Pretty much everything Paul Ryan and Mitch McConnell are doing.
For all the extensive legal jeopardy Donald Trump already faces in his very young presidency, it is striking that the greatest source of political jeopardy for both him and his party is not his possible Nixon-esque crimes but his Paul Ryan–esque health-care plan. Trump’s firing of FBI director James Comey, while unpopular, is far less so than the health-care bill whose House passage he celebrated in the Rose Garden on May 4. One poll found 39 percent support for the Comey firing, which is twice the level of support for the House Speaker’s evisceration of the Affordable Care Act. Democrats running in special elections in Montana and Georgia have emphasized the House Speaker’s legislative handiwork over the president’s high crimes and misdemeanors.
The Republican Party that Trump hijacked last year has treated its freak-show president as the single weak point in its unified control of government. Its leadership has concluded, accordingly, that its best strategy is to ignore Trump’s antics and carry out its agenda. “If we don’t keep our promises, then we’re going to have a problem” in the midterm elections, Ryan said recently. What the party has not come to grips with is the reality that the promises themselves are a problem.

━━━━━━━━━━━━━━━━━━━━━━━━━━━━━━

▶ _Work to complete_
**a)** In the passage about Republican health-care politics, what level of support did one poll find for the firing of James Comey?
**b)** Continue the passage about Republican health-care politics, starting after its final sentence.

▶ _Entries shown_

━━━━━━━━━━━━━━━━━━━━━━━━━━━━━━

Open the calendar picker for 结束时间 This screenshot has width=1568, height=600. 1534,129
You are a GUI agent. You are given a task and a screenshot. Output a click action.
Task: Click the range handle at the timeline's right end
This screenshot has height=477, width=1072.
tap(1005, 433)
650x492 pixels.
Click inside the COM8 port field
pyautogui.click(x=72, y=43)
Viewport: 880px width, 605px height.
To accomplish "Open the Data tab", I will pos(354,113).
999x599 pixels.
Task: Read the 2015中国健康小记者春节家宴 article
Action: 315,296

━━━━━━━━━━━━━━━━━━━━━━━━━━━━━━

▶ _Answers for this exercise_
**a)** 39 percent

**b)**
Trump made extravagant campaign pledges — that he would not cut Medicaid, that he would take care of every American’s health-insurance needs, that it would be “so easy” — and saddled his congressional party with the task of carrying many of them out. But it was not Trump who chose the design of the American Health Care Act. That was Ryan. The thrust of Ryan’s plan is to finance a tax cut benefiting mostly a very small number of wealthy investors by reducing or eliminating health-insurance subsidies for millions of people. There was never a political universe in which a plan like this was going to fly.